Stopping in at the Palau de la Generalitat:

Our wandering led us to the Palau de la Generalitat. It houses the offices of the Presidency of the Generalitat de Catalunya. It is one of the few buildings of medieval origin in Europe that still functions as a seat of government and houses the institution that originally built it. Today, it appeared to have some demonstrations occurring outside of it,

Palau de la Generalitat, Barri Gòtic, Barcelona
Palau de la Generalitat, Barri Gòtic, Barcelona

From the , we headed over to Palaça Reial. The plaza hosts many restaurants and some of the city’s most famous nightclubs, including Sidecar, Jamboree, Karma and the historic and reinvented speakeasy cocktail bar Nou Pipa Club. The square is the site of the Hotel Roma Reial and is also known for its many outdoor venues. 

Plaça Reial, Barri Gòtic, Barcelona

Shopping at the Mercat de la Boqueria:

From the Plaça Reial, we wandered back up La Rambla to the Mercat de la Boqeria. The mercat is a large public market in the Ciudad Vieja district of Barcelona, Catalonia, Spain, and one of the city’s foremost tourist landmarks. The market has a very diverse selection of goods

Street Art in Barri Gòtic, Barcelona, Spain
Mercat de la Boqueria, Barcelona, Spain
Everything food oriented is on sale and great for takeaways
A great selection of Serrano Ham is also available

Sipping Wines next to the Santa Maria Del Mar Church:

After the market, we walked over to the Santa Maria Del Mar church.

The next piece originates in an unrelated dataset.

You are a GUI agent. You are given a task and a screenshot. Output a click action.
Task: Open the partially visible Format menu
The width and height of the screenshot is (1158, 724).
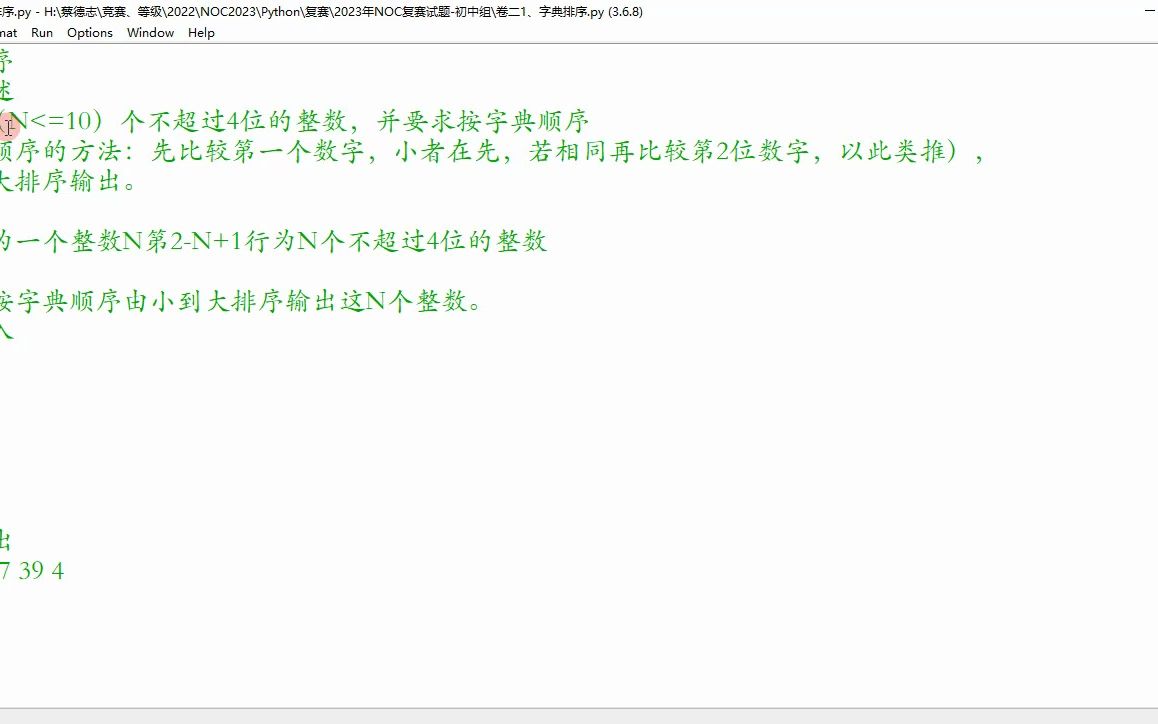8,32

The Santa Maria Del Mar is located in the Riberia District of Barcelona. It was initially built as a result of the mercantile and sea trading market in the area at the time. One of the benefits of this neighbourhood was that it was much quieter than the usual busy Catalonian tourist attractions which made for a much more pleasant experience taking it all in.

Eglisa Santa Maria Del Mar, Barcelona, Spain

After taking in all of the beauty of the place, it was time for a short break. While in Europe, this means a break in a square at an out door cafe. This one across from the Santa Maria Del Mar church happened to serve wine with picturesque front door views. The “La Vinya del Senyor” had terrific small bites and an excellent wine list. The wines by the glass appeared to change every two weeks.

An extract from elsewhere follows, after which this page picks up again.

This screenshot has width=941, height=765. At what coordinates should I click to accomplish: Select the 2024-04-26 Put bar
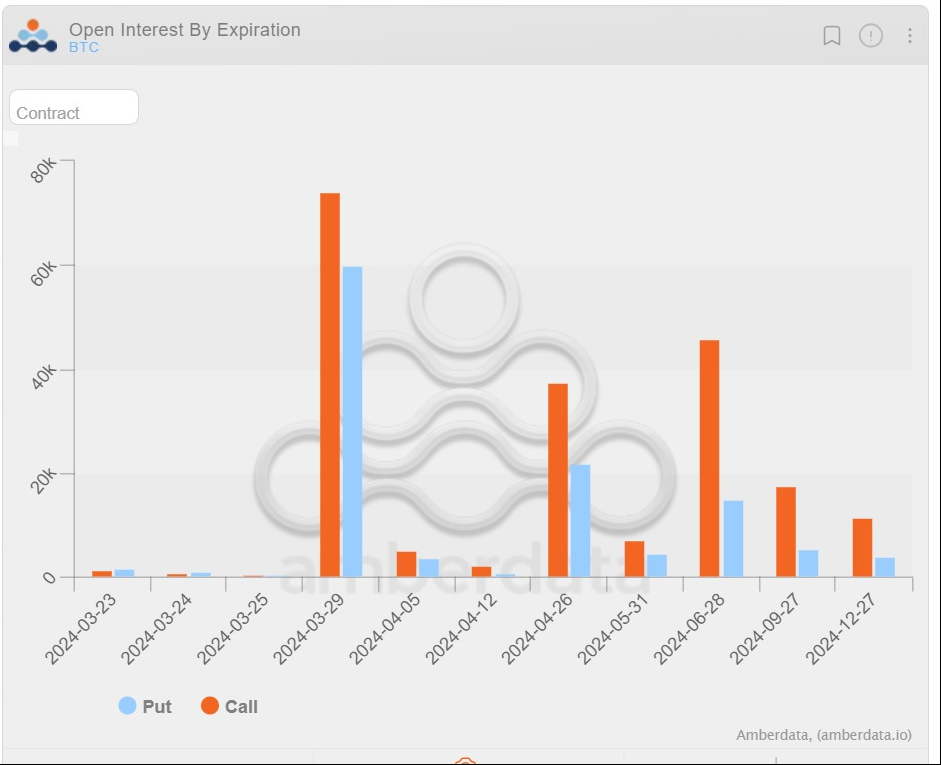pos(580,520)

A Great Place to Sit Down for a Wine Bar
Great Wines by the Glass at La Vinya Del Senyor Wine and Tapas Bar
Delightful White Wines by the Glass paired with fresh Kalamata Olives

Exploring the Roman Catholic Archdiocese of Barcelona:

After our brief snack, our travels took us towards the Roman Catholic Archdiocese of Barcelona. The Roman Catholic Archdiocese of Barcelona is considered a minor basilica and pastorally it serves over 2 million catholics in the Barcelona area. It is located a short walk from the Mercat de la Boqueria.

Archdiocese of Barcelona
Impressive detailing above the entrance way

The interior of the Archdiocese of Barcelona was impressive

Interior Halls of the Archdiocese of Barcelona
Inside the Archdiocese of Barcelona
Inside the Archdiocese of Barcelona

This last attraction rounded out an interesting day exploring this corner of Barcelona, Spain.

Summing up La Rambla:

The La Rambla neighbourhood was a neat part of Barcelona, Spain that was well worth a day or two of exploring. Although it was not filled to the limit with tourist attractions, the area had an interesting charm of what people expect when they come to visit Europe. With a little careful searching, once you get past all the paella and house sangria either specials, a traveller can locate some gems here that are worthy of a great cultural experience.